I think she left me so I can become a better person and some one who deserves her.
I think she left me to give me the time to understand how important she was to me and how true love only meets you once.
I think she is my guardian angel and and a perfect soul mate, as a matter of fact she gave me a book called "Only love is real" by Dr. Brian Weiss when we were together, only gift of her that is with me right now.
I read that book only recently and it changed my perception of love. I don't know why she gave it to me at that time. I guess it was some kind of prophecy or time travelling thing. It must be like only at the time when I would be ready for her, will I read the book.

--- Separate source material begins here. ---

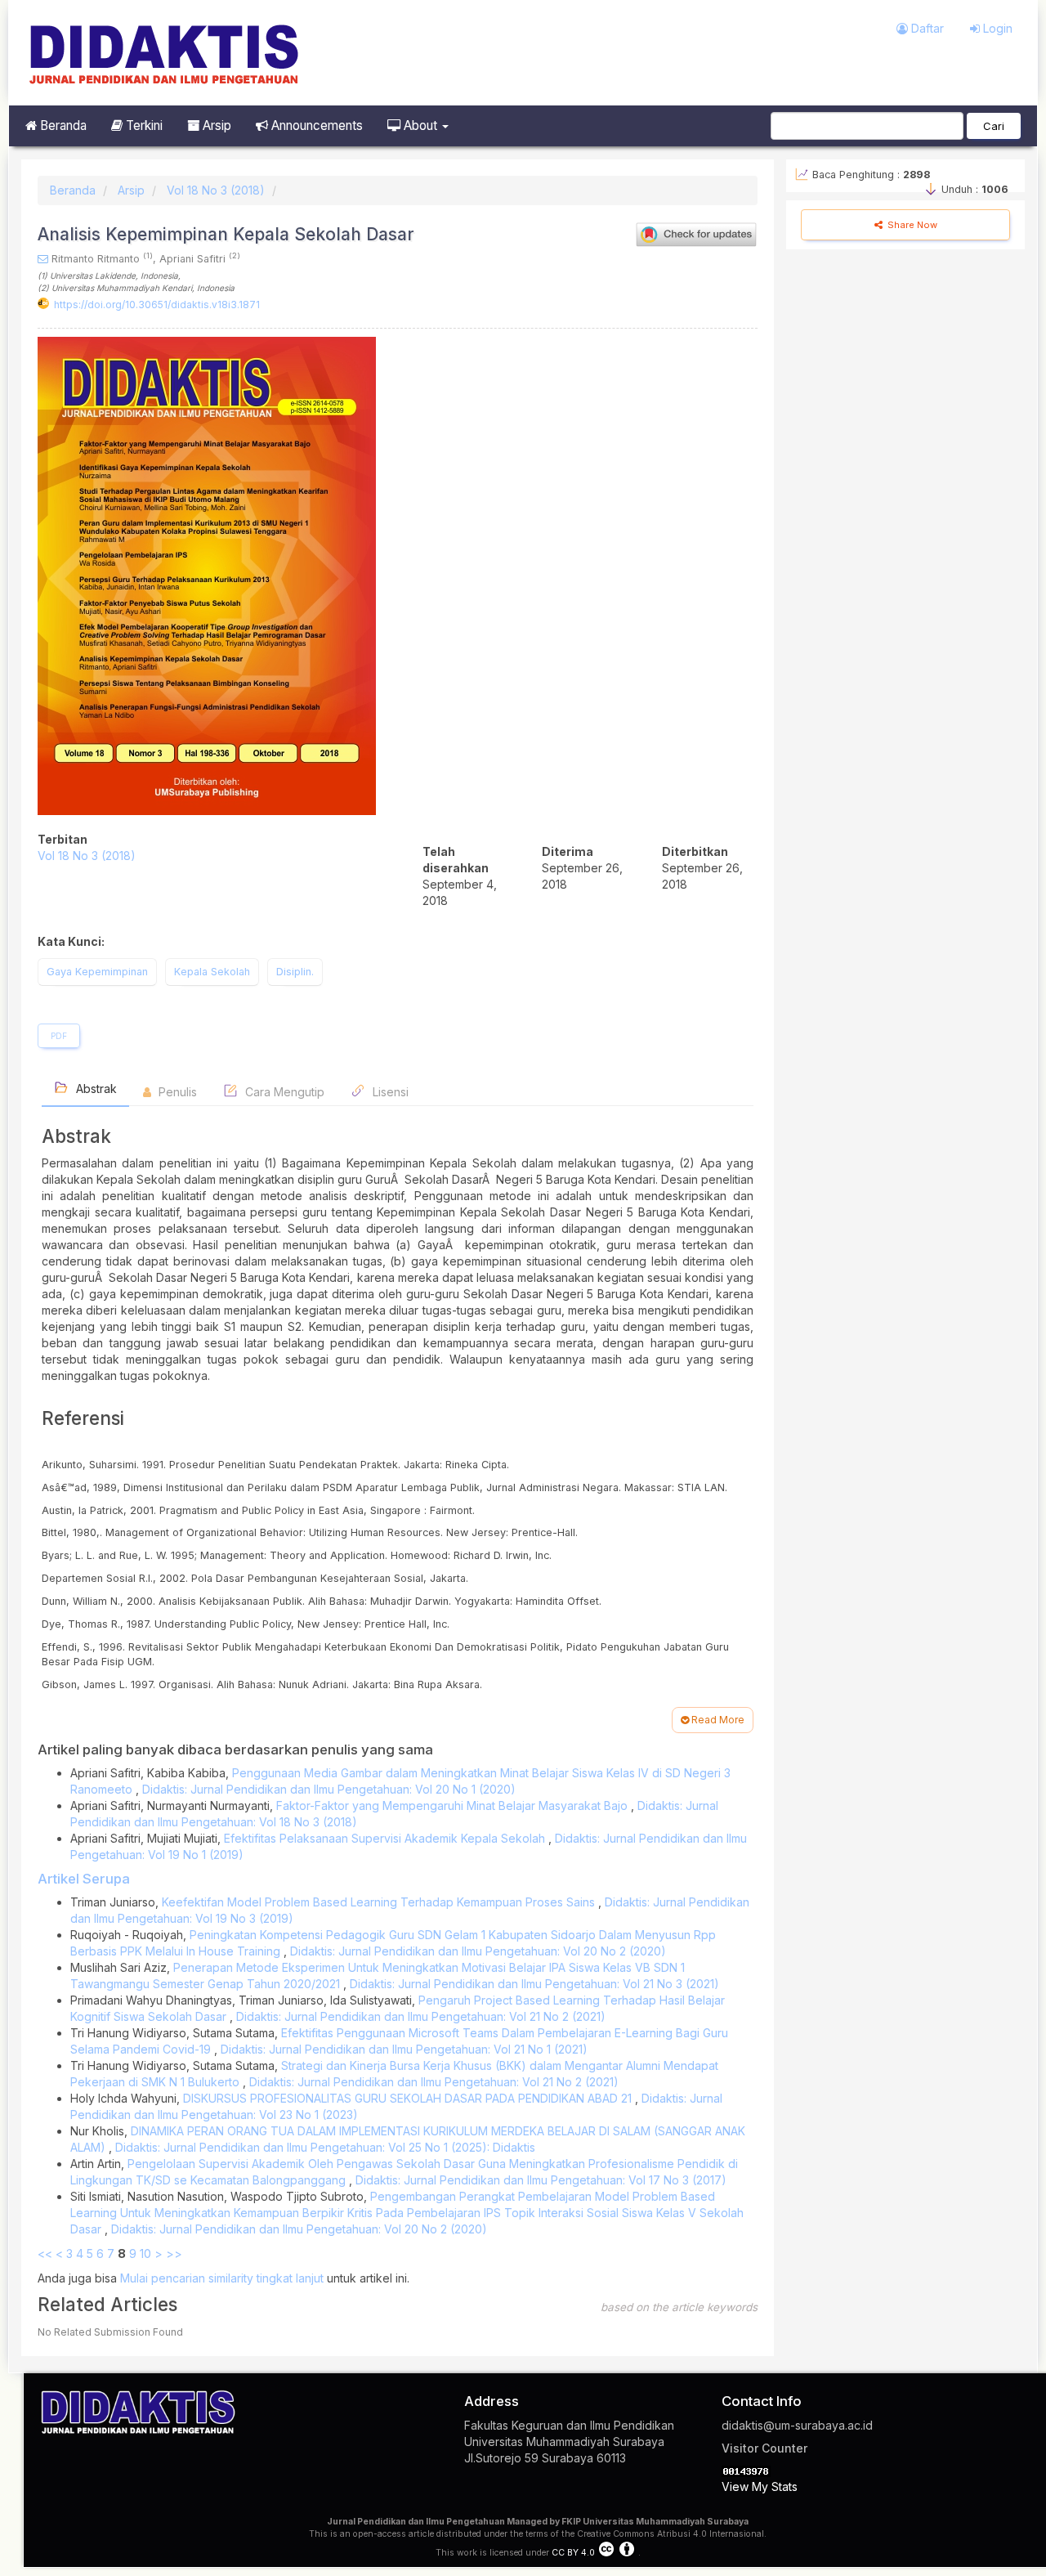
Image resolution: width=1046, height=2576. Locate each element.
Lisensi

I think everything that happened between us was because of a reason and the reason was that she was my unseen godly guide for making me change the brave courses of action which considering my coward nature I would have never taken. If I remove her from my life, I would be living a dull useless life working at some useless software company. She filled me with guts of strength and taught me so many things that no one can ever had or could.
She had to leave, I believe but only to come back when I would have become a better man. Now, I have become a better man and I truly believe that the love of my life will soon return.